Setelah makan, kami kembali ke kelas, mengabaikan kerumunan yang ada. Sebelum masuk, kami berpisah karena Katia harus ke toilet sementara aku langsung menuju kelas. Aku memutuskan untuk membaca buku sembari menunggu pelajaran dimulai.
Katia datang beberapa menit sebelum bel berbunyi, namun dia kembali diam dan tidak berbicara sepatah kata pun padaku. Setelah kejadian di kantin, suasana berubah. Katia yang ceria kini seakan menarik diri dariku. Aku merasa bingung dengan perubahan sikapnya yang cepat dan drastis.

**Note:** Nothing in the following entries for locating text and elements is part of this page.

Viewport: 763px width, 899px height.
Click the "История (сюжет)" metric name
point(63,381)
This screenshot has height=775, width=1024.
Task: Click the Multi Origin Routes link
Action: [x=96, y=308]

Setelah pelajaran selesai, aku memutuskan untuk mencoba berbicara dengannya. "Katia, kau—"
Namun, Katia cepat-cepat menyela, "Oh hai, Miko. Gak apa-apa, aku bisa pulang sendiri kok. Tenang aja." Wajahnya tampak memerah lagi, seperti saat dia mengajakku pulang kemarin.
Aku hanya bisa mengangguk dan melihatnya pergi. Perasaan yang ku rasakan agak aneh, tapi aku tahu, mungkin Katia sudah sadar kalau kami sudah berpisah jalur. Rumah kami sekarang berbeda alamat.
Aku pun berjalan sendiri ke stasiun kereta, berjalan menuju rumah. Di stasiun, aku menunggu kereta seperti biasa, dan tanpa kusadari, gadis misterius yang muncul kemarin kembali muncul di sampingku.